Duygu Bal, hem kariyerindeki bu sıra dışı değişikliği hem de
güzellik ve form sırlarını Womens Fitness
dergisine anlattı.
Bize biraz kendinizden bahseder misiniz?
- 16 yıllık profesyonel spor (voleybol) hayatını 2 sene
önce noktalayan ve yeni bir kariyer oluşturma mücadelesi veren,
hayatın zorluklarına tek başına göğüs germeye çalışan biriyim.
Voleybola başlama hikayeniz nedir?
- 10 yaşındaydım; ailem, komşularımız ve öğretmenlerim sık sık
fiziğimin spora çok uygun olduğunu söylüyordu. Onların sayesinde
spor okuluna kayıt olup voleybolla tanıştım.
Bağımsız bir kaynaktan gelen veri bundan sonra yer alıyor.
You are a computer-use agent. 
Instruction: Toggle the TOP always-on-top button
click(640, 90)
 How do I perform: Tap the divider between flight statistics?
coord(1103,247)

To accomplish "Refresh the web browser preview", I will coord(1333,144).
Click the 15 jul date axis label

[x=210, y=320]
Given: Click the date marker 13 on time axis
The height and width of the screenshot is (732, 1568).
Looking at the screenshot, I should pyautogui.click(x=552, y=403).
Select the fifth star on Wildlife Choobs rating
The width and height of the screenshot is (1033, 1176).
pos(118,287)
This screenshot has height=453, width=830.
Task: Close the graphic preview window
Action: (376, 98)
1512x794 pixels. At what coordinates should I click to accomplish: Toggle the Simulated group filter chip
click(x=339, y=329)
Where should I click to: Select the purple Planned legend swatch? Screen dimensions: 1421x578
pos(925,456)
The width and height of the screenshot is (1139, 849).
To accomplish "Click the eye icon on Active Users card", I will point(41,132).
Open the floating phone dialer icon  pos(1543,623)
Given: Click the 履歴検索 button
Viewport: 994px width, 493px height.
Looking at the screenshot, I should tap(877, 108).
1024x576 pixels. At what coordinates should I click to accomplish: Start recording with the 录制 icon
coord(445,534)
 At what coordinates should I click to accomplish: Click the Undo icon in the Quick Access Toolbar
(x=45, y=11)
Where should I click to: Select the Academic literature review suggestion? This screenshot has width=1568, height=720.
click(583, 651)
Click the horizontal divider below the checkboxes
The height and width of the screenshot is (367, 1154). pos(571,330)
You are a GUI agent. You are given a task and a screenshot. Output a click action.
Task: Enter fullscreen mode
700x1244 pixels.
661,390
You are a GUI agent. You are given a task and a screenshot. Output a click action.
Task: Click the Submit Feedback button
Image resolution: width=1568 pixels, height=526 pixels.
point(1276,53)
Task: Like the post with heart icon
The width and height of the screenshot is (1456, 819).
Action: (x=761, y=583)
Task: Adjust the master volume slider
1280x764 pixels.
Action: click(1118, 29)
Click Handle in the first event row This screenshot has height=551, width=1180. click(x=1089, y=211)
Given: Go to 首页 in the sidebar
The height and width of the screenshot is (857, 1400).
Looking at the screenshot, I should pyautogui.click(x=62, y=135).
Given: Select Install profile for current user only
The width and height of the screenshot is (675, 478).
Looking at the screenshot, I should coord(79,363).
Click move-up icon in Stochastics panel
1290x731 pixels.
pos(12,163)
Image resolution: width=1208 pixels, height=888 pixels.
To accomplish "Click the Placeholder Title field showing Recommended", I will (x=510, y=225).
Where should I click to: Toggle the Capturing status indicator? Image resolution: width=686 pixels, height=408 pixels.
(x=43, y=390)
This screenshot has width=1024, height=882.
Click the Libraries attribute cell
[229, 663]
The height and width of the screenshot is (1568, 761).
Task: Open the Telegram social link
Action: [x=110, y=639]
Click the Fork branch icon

Spor maceram da
böylece başlamış oldu.
Başka sporlar da yapıyor musunuz?
- Spor benim için su içmek gibi... Yaşamımda önemini yitirmeyecek
yegane şey fitness. Sıklıkla fitness yapıyorum, arada skydiving
gibi ekstrem sporları deniyorum.
Geçmişte Fenerbahçe’de oynadığınızı biliyoruz, bu süreci ve
tecrübeyi bize anlatır mısınız?
- Fenerbahçe, benim Vakıfbank’tan sonra Türkiye’de oynamak
istediğim tek kulüptü. Gerçi önce İtalya’ya transfer oldum,
sonrasında da kısmet İtalya’dan Fenerbahçe’ye gelmekmiş. Fenerbahçe
en büyük hayalim olduğu için sözleşmeyi bile okumadan kabul ettim.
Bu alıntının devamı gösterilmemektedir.